05/01/2026
Uma das minhas metas para 2026 é ler (ainda) mais — e ir compartilhando isso com vocês.
Então, vamos começar.
No dia 31/12 iniciei Uma delicada coleção de ausências, da Aline Bei. Ganhei o livro de presente na confraternização do Conectadas, meu grupo de estudos da teoria freudiana.
Eu já havia sido capturada pela escrita da autora em Pequena Coreografia do Adeus — um dos meus livros preferidos da vida. Sendo assim, minhas expectativas para este novo título eram altas.
A escrita segue impecável. Poética, ela transforma o cotidiano em algo bonito, mesmo quando é dolorido. Há algo de profundamente inspirador na forma como Aline constrói suas palavras.
A história é pesada — e muito real. Terminei a leitura dois dias depois, impactada, com lágrimas nos olhos. Passei os dias seguintes refletindo sobre seus temas centrais: trauma, transgeracionalidade (a transmissão inconsciente de padrões e sofrimentos entre gerações), ambivalência, mecanismos de defesa — e tantos outros aspectos que encontramos diariamente na clínica.
Freud, em O mal-estar na cultura, já nos alertava sobre a condição humana e sua ambivalência. Aline, com sua maestria na escrita, constrói um arranjo que posso tentar resumir assim: há bondade e maldade em cada sujeito, e jamais podemos esquecer disso. Ninguém — absolutamente ninguém — é uma coisa só. É preciso estar atento aos sinais e às permissões.
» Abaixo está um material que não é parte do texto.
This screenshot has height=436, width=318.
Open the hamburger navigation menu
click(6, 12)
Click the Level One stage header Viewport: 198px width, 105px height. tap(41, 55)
Por fim, a leitura também me convocou a uma reflexão, a partir do que o livro mobiliza. Ciclos de abuso só podem ser interrompidos quando ganham voz. Em alto e bom som. Especialmente para nós, mulheres, é preciso reconhecer que se indignar, gritar, lutar e reivindicar pode ser um caminho possível para romper silêncios históricos e transformar um mundo ainda tão duro e cruel no que diz respeito aos abusos cometidos contra nós.
O livro é nota 10. Mas é importante saber: pode gerar gatilhos.